**EXTRAIT DU DOCUMENT:**

►

Le président de la Banque mondiale Jim Yong Kim à Tokyo le 27 août 2016. | THOMAS MUKOYA / REUTERS

Garder le cap, coûte que coûte. Pour Jim Yong Kim, le président tout juste reconduit de la Banque mondiale (BM), le mastodonte du développement économique qu’il dirige depuis 2012 doit devenir encore « plus audacieux et souple », au service d’un objectif phare : « l’éradication de l’extrême pauvreté ».

Ce message, il le réaffirmera devant le gratin de la finance mondiale, réuni du 4 au 9 octobre à Washington, pour les assemblées générales de son institution et du Fonds monétaire international (FMI). Il l’avait déjà martelé, en recevant, le 27 septembre, la confirmation du renouvellement de son mandat.

Ambitieux. Mais l’impeccable slogan masque mal l’agitation qui règne au sein de l’organisation. Et que n’a pas arrangée la reconduction expresse de « doctor Kim ». Fin août, cet Américain de 56 ans, né en Corée du Sud, se déclare candidat à sa succession en juillet 2017. Le Trésor américain lui offre instantanément son soutien. Un mois plus tard, l’affaire est conclue. Ainsi se perpétue la tradition immuable qui voit les Etats-Unis se réserver la direction de la BM, tandis que les Européens conservent celle du FMI, les deux institutions sœurs des accords de Bretton Woods de 1944.

Pourtant, parmi les 15 000 agents du groupe, un vent de contestation souffle depuis des mois. Début août, l’association du personnel dénonce « une crise de leadership ». Une quarantaine d’anciens responsables réitèrent les critiques mi-septembre, fustigeant dans le Financial Times l’absence d’une « direction stratégique claire » et une sélection « précipitée ». « On ne peut pas en appeler à la bonne gouvernance dans les pays où on intervient et organiser chez soi un processus opaque, à la va-vite, à dix mois de l’échéance », résume un cadre.

◄

**DONNÉES FOURNIES:**
►

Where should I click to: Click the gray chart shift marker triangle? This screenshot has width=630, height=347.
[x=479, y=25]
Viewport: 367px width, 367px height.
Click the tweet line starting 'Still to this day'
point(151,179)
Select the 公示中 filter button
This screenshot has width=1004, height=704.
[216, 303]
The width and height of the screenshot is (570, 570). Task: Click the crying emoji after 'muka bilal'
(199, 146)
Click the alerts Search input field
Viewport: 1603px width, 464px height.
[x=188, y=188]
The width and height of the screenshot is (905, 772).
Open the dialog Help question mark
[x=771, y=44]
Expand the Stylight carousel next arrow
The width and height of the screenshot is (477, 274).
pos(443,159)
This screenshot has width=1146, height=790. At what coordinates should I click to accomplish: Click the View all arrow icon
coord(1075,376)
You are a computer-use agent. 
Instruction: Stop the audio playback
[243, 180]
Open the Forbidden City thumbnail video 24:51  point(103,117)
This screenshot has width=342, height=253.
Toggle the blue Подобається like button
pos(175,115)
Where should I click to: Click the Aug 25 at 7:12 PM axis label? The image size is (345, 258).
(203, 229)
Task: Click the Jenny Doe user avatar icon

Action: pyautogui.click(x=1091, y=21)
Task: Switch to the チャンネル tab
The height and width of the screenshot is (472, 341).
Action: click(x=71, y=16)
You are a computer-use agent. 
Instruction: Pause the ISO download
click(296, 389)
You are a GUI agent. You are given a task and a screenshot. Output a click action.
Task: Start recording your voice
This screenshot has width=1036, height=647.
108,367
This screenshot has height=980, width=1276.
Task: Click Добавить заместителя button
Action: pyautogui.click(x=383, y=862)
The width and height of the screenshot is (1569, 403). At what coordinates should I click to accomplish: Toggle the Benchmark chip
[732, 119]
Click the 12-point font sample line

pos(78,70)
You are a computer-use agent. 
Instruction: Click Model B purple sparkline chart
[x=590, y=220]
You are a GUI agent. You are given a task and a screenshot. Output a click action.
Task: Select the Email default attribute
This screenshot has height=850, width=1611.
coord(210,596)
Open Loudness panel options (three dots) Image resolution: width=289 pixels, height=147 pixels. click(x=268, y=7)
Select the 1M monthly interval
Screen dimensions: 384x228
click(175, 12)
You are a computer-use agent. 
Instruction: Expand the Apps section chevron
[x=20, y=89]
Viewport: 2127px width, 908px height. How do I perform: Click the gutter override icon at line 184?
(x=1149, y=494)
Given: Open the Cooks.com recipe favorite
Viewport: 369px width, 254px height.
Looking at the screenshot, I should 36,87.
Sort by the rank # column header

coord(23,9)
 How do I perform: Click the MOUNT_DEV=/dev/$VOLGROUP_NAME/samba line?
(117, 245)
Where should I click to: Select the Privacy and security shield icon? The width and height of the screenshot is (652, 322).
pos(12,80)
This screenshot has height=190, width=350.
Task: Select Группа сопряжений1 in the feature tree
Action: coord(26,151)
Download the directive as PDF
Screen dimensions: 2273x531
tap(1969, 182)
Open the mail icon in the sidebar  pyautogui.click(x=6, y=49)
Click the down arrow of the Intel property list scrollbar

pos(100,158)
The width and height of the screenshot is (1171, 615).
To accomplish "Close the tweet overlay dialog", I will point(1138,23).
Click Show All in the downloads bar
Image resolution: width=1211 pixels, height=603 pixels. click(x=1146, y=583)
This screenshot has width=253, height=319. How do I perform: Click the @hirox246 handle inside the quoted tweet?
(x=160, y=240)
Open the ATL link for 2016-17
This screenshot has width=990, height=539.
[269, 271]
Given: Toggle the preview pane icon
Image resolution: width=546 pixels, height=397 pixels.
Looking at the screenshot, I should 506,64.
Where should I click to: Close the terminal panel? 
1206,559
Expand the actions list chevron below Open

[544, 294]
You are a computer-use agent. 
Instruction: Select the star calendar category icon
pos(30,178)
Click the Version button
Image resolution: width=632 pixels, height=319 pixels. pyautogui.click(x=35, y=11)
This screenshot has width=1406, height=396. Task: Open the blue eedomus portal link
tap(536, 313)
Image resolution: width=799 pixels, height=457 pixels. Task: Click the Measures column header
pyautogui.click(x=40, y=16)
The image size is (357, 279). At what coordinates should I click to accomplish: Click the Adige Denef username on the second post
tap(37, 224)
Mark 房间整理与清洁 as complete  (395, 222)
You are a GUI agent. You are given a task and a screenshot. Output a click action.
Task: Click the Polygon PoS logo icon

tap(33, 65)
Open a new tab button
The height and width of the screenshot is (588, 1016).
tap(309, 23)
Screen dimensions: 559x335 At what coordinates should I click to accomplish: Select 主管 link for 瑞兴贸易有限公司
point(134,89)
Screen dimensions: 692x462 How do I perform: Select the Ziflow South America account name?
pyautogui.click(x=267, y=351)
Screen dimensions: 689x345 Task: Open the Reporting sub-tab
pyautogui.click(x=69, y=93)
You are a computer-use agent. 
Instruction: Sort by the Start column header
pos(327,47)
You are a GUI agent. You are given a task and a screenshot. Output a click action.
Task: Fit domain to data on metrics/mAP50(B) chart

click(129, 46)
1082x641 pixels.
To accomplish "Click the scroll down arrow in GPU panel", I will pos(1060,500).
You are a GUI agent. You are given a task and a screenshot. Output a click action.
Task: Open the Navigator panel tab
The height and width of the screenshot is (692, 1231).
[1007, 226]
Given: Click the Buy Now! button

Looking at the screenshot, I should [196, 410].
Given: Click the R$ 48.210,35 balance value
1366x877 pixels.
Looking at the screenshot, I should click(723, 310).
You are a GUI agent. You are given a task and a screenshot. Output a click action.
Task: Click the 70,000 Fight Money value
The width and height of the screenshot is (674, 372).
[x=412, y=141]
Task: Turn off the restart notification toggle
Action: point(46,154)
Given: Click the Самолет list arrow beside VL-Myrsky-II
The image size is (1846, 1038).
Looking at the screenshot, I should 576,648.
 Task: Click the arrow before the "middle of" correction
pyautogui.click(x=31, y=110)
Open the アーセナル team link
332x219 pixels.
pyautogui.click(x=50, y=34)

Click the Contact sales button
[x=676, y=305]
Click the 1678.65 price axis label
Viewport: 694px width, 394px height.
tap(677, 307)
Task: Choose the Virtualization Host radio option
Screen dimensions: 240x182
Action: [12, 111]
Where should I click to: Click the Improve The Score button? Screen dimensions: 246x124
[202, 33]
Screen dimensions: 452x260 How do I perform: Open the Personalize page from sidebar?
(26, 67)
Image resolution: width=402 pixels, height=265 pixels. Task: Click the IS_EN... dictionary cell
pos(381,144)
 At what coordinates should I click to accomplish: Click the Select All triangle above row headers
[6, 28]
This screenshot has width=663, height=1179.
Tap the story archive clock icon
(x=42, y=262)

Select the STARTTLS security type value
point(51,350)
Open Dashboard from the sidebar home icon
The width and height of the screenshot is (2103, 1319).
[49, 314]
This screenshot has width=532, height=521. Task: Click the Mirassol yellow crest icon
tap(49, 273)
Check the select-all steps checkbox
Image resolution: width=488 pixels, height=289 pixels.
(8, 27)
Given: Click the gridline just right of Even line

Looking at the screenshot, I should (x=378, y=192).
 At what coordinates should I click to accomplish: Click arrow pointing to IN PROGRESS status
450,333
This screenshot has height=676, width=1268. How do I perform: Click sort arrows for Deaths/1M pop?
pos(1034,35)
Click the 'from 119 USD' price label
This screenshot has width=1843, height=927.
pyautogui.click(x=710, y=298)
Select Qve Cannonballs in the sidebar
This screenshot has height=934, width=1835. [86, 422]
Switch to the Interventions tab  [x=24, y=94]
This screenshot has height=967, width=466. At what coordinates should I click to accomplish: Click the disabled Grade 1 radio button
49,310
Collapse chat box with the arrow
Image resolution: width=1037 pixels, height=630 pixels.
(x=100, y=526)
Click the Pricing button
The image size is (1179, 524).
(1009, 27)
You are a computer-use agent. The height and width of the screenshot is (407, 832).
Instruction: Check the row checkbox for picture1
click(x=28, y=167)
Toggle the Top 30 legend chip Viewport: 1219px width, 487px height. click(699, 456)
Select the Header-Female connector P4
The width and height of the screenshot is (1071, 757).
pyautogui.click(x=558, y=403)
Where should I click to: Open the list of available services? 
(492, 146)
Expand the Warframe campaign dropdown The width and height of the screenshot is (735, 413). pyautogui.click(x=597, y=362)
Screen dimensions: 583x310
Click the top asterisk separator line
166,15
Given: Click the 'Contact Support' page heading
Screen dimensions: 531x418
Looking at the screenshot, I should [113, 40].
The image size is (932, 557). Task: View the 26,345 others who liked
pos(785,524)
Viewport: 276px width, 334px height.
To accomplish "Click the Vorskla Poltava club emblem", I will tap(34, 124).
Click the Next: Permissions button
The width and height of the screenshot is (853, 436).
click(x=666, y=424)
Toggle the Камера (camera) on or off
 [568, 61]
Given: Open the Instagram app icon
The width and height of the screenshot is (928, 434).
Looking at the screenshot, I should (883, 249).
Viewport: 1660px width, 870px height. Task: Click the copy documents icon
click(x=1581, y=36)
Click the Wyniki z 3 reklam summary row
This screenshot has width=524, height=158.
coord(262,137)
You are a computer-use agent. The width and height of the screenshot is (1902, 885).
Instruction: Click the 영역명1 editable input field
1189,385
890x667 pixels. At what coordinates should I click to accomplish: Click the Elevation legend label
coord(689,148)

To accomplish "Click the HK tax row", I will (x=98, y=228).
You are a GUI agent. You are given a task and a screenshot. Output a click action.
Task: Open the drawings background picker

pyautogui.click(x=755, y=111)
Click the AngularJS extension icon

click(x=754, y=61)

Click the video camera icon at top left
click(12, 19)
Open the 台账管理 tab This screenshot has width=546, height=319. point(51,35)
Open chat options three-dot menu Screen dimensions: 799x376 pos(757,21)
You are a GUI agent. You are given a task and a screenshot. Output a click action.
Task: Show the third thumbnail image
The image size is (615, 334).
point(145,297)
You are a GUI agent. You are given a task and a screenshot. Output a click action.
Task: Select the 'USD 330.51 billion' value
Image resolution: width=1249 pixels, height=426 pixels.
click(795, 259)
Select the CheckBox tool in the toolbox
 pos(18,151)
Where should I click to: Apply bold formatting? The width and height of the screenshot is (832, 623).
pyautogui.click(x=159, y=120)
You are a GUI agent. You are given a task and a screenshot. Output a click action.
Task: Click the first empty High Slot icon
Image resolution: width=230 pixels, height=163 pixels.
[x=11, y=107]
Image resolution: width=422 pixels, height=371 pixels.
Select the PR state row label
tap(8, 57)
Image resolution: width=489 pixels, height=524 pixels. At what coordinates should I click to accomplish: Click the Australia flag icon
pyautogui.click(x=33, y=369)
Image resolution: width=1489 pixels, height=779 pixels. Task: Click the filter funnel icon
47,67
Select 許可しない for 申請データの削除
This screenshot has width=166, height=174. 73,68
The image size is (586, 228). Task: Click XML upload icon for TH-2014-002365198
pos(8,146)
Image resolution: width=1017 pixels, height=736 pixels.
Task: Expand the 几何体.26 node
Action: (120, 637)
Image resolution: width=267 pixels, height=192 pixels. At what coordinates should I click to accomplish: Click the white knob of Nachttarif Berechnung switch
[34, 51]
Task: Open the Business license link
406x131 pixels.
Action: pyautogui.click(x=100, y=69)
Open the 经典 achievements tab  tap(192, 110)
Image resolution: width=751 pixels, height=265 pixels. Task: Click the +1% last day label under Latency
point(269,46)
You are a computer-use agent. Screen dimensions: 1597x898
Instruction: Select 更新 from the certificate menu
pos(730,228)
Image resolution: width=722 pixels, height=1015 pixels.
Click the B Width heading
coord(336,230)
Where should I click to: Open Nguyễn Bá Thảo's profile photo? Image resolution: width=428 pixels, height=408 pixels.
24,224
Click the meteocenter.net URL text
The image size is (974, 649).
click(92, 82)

◄

**OBJECTIF DE L'EXERCICE:** Pour chaque affirmation, dites si elle concorde avec le texte sur la Banque mondiale : répondez par oui ou non et citez fidèlement les mots qui tranchent. (a) Jim Yong Kim est à la tête de la Banque mondiale depuis 2012. (b) Les assemblées générales de la Banque mondiale et du FMI se tiennent à Tokyo. (c) Ce sont les Européens qui se réservent la direction de la Banque mondiale. Les données forment un ensemble distinct, sans lien avec le texte.

**RÉPONSE RÉDIGÉE:**
(a) Oui : « le mastodonte du développement économique qu’il dirige depuis 2012 ».
(b) Non : « réuni du 4 au 9 octobre à Washington ».
(c) Non : « les Etats-Unis se réserver la direction de la BM, tandis que les Européens conservent celle du FMI ».